─── Dataset ───

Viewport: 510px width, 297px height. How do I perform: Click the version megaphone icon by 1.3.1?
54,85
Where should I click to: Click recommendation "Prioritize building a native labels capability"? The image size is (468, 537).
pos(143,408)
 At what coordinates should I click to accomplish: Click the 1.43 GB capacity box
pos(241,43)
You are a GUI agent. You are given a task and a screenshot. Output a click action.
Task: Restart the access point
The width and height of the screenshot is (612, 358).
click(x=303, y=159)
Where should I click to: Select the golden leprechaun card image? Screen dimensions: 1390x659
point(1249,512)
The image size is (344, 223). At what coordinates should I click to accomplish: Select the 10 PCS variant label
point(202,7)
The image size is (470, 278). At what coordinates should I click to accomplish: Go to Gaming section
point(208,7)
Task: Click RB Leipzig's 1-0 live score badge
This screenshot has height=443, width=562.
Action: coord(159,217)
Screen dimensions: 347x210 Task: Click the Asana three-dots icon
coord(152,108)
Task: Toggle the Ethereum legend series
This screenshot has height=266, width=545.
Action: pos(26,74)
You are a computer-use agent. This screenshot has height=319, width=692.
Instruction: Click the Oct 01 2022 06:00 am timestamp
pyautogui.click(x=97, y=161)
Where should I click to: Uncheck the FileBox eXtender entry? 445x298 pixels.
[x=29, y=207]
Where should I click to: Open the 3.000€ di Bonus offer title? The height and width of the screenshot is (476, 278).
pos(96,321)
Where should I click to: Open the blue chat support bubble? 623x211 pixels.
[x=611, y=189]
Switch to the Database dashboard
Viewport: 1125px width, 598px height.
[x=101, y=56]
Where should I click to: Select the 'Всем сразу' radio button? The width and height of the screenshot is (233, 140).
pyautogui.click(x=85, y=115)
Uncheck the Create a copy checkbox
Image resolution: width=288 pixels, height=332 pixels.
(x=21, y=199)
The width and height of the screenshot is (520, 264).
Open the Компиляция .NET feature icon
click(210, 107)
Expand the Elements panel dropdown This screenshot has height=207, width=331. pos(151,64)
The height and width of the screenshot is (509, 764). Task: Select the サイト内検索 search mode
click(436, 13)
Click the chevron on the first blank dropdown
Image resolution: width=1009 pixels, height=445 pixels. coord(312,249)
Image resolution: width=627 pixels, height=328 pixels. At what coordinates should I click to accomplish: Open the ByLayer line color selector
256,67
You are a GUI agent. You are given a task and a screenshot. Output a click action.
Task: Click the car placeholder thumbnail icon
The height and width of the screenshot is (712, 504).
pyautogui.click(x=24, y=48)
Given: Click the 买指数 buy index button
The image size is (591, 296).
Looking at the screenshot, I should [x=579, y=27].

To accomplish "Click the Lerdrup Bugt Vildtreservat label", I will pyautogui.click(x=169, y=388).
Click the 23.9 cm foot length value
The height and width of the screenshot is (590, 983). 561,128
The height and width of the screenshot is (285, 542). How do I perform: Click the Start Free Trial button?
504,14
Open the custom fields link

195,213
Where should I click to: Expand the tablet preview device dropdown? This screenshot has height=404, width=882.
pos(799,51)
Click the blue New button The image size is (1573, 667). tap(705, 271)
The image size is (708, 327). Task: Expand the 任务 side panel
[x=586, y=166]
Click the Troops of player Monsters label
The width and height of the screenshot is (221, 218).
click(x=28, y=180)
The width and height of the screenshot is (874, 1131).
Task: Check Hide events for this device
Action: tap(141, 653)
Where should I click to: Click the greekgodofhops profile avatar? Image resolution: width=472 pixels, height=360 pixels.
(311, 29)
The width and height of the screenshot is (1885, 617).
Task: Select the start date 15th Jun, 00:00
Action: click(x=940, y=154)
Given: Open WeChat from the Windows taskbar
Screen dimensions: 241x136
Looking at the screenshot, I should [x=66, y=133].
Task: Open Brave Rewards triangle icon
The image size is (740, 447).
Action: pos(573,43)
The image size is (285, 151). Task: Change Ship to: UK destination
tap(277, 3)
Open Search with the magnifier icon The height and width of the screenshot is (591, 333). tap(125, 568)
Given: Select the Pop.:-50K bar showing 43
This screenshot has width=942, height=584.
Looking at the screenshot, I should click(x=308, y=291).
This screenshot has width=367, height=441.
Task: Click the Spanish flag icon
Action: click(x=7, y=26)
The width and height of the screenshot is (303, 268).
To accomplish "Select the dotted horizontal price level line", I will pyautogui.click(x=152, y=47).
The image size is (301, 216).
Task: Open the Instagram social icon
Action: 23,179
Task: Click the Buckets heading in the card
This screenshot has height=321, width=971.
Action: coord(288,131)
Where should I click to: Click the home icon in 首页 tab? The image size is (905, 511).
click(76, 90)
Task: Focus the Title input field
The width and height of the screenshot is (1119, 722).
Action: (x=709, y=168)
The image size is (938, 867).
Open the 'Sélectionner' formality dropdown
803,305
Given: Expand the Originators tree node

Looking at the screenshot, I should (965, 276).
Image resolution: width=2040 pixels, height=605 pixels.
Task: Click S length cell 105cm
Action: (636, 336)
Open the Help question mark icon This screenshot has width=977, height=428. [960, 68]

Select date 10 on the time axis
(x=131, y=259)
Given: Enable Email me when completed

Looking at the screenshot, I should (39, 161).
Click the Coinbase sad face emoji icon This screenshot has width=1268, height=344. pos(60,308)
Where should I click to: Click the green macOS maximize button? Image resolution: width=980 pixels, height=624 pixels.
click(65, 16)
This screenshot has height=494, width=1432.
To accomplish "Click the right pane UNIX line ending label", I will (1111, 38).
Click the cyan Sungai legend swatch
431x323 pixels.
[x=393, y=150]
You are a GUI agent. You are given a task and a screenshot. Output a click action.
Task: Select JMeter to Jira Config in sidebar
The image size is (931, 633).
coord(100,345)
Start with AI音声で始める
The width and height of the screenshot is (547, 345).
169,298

───

◆ **Work to be completed**: Every record must be output again with its wording unchanged.

◆ **Exercise output**:
Viewport: 510px width, 297px height. How do I perform: Click the version megaphone icon by 1.3.1?
54,85
Where should I click to: Click recommendation "Prioritize building a native labels capability"? The image size is (468, 537).
pos(143,408)
 At what coordinates should I click to accomplish: Click the 1.43 GB capacity box
pos(241,43)
You are a GUI agent. You are given a task and a screenshot. Output a click action.
Task: Restart the access point
The width and height of the screenshot is (612, 358).
click(x=303, y=159)
Where should I click to: Select the golden leprechaun card image? Screen dimensions: 1390x659
point(1249,512)
The image size is (344, 223). At what coordinates should I click to accomplish: Select the 10 PCS variant label
point(202,7)
The image size is (470, 278). At what coordinates should I click to accomplish: Go to Gaming section
point(208,7)
Task: Click RB Leipzig's 1-0 live score badge
This screenshot has height=443, width=562.
Action: coord(159,217)
Screen dimensions: 347x210 Task: Click the Asana three-dots icon
coord(152,108)
Task: Toggle the Ethereum legend series
This screenshot has height=266, width=545.
Action: pos(26,74)
You are a computer-use agent. This screenshot has height=319, width=692.
Instruction: Click the Oct 01 2022 06:00 am timestamp
pyautogui.click(x=97, y=161)
Where should I click to: Uncheck the FileBox eXtender entry? 445x298 pixels.
[x=29, y=207]
Where should I click to: Open the 3.000€ di Bonus offer title? The height and width of the screenshot is (476, 278).
pos(96,321)
Where should I click to: Open the blue chat support bubble? 623x211 pixels.
[x=611, y=189]
Switch to the Database dashboard
Viewport: 1125px width, 598px height.
[x=101, y=56]
Where should I click to: Select the 'Всем сразу' radio button? The width and height of the screenshot is (233, 140).
pyautogui.click(x=85, y=115)
Uncheck the Create a copy checkbox
Image resolution: width=288 pixels, height=332 pixels.
(x=21, y=199)
The width and height of the screenshot is (520, 264).
Open the Компиляция .NET feature icon
click(210, 107)
Expand the Elements panel dropdown This screenshot has height=207, width=331. pos(151,64)
The height and width of the screenshot is (509, 764). Task: Select the サイト内検索 search mode
click(436, 13)
Click the chevron on the first blank dropdown
Image resolution: width=1009 pixels, height=445 pixels. coord(312,249)
Image resolution: width=627 pixels, height=328 pixels. At what coordinates should I click to accomplish: Open the ByLayer line color selector
256,67
You are a GUI agent. You are given a task and a screenshot. Output a click action.
Task: Click the car placeholder thumbnail icon
The height and width of the screenshot is (712, 504).
pyautogui.click(x=24, y=48)
Given: Click the 买指数 buy index button
The image size is (591, 296).
Looking at the screenshot, I should [x=579, y=27].

To accomplish "Click the Lerdrup Bugt Vildtreservat label", I will pyautogui.click(x=169, y=388).
Click the 23.9 cm foot length value
The height and width of the screenshot is (590, 983). 561,128
The height and width of the screenshot is (285, 542). How do I perform: Click the Start Free Trial button?
504,14
Open the custom fields link

195,213
Where should I click to: Expand the tablet preview device dropdown? This screenshot has height=404, width=882.
pos(799,51)
Click the blue New button The image size is (1573, 667). tap(705, 271)
The image size is (708, 327). Task: Expand the 任务 side panel
[x=586, y=166]
Click the Troops of player Monsters label
The width and height of the screenshot is (221, 218).
click(x=28, y=180)
The width and height of the screenshot is (874, 1131).
Task: Check Hide events for this device
Action: tap(141, 653)
Where should I click to: Click the greekgodofhops profile avatar? Image resolution: width=472 pixels, height=360 pixels.
(311, 29)
The width and height of the screenshot is (1885, 617).
Task: Select the start date 15th Jun, 00:00
Action: click(x=940, y=154)
Given: Open WeChat from the Windows taskbar
Screen dimensions: 241x136
Looking at the screenshot, I should [x=66, y=133].
Task: Open Brave Rewards triangle icon
The image size is (740, 447).
Action: pos(573,43)
The image size is (285, 151). Task: Change Ship to: UK destination
tap(277, 3)
Open Search with the magnifier icon The height and width of the screenshot is (591, 333). tap(125, 568)
Given: Select the Pop.:-50K bar showing 43
This screenshot has width=942, height=584.
Looking at the screenshot, I should click(x=308, y=291).
This screenshot has width=367, height=441.
Task: Click the Spanish flag icon
Action: click(x=7, y=26)
The width and height of the screenshot is (303, 268).
To accomplish "Select the dotted horizontal price level line", I will pyautogui.click(x=152, y=47).
The image size is (301, 216).
Task: Open the Instagram social icon
Action: 23,179
Task: Click the Buckets heading in the card
This screenshot has height=321, width=971.
Action: coord(288,131)
Where should I click to: Click the home icon in 首页 tab? The image size is (905, 511).
click(76, 90)
Task: Focus the Title input field
The width and height of the screenshot is (1119, 722).
Action: (x=709, y=168)
The image size is (938, 867).
Open the 'Sélectionner' formality dropdown
803,305
Given: Expand the Originators tree node

Looking at the screenshot, I should (965, 276).
Image resolution: width=2040 pixels, height=605 pixels.
Task: Click S length cell 105cm
Action: (636, 336)
Open the Help question mark icon This screenshot has width=977, height=428. [960, 68]

Select date 10 on the time axis
(x=131, y=259)
Given: Enable Email me when completed

Looking at the screenshot, I should (39, 161).
Click the Coinbase sad face emoji icon This screenshot has width=1268, height=344. pos(60,308)
Where should I click to: Click the green macOS maximize button? Image resolution: width=980 pixels, height=624 pixels.
click(65, 16)
This screenshot has height=494, width=1432.
To accomplish "Click the right pane UNIX line ending label", I will (1111, 38).
Click the cyan Sungai legend swatch
431x323 pixels.
[x=393, y=150]
You are a GUI agent. You are given a task and a screenshot. Output a click action.
Task: Select JMeter to Jira Config in sidebar
The image size is (931, 633).
coord(100,345)
Start with AI音声で始める
The width and height of the screenshot is (547, 345).
169,298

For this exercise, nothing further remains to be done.